**REQUIRED TASK:**
Could you turn every line of the records below into a Markdown table with columns Row and Text, numbering the rows, skipping blank lines, and leaving out the pictures?

**PROVIDED DATA:**
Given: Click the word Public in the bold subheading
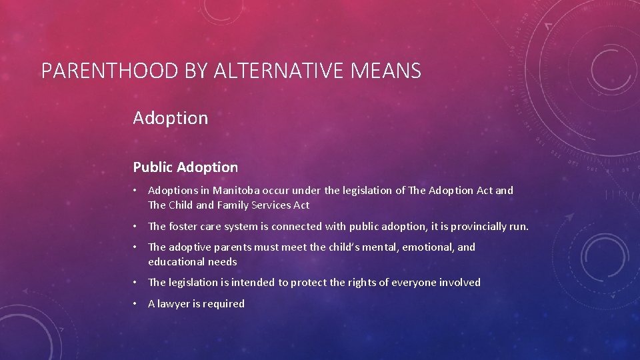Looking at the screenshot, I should coord(153,167).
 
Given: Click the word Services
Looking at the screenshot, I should coord(273,205).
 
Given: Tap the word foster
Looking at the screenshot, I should coord(184,227).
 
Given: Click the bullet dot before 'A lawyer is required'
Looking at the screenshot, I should coord(135,304).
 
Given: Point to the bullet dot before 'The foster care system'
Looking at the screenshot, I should coord(135,227).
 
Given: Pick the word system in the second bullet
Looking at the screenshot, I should coord(241,227).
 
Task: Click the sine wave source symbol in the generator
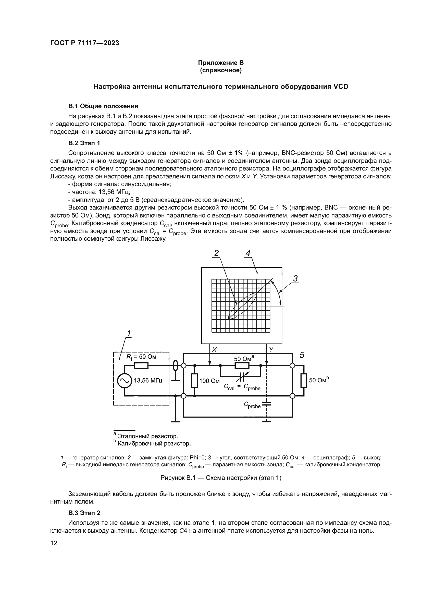click(x=125, y=381)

**ANSWER FOR THIS EXERCISE:**
| Row | Text |
|---|---|
| 1 | Given: Click the word Public in the bold subheading |
| 2 | Looking at the screenshot, I should coord(153,167). |
| 3 | Given: Click the word Services |
| 4 | Looking at the screenshot, I should coord(273,205). |
| 5 | Given: Tap the word foster |
| 6 | Looking at the screenshot, I should coord(184,227). |
| 7 | Given: Click the bullet dot before 'A lawyer is required' |
| 8 | Looking at the screenshot, I should coord(135,304). |
| 9 | Given: Point to the bullet dot before 'The foster care system' |
| 10 | Looking at the screenshot, I should coord(135,227). |
| 11 | Given: Pick the word system in the second bullet |
| 12 | Looking at the screenshot, I should coord(241,227). |
| 13 | Task: Click the sine wave source symbol in the generator |
| 14 | click(x=125, y=381) |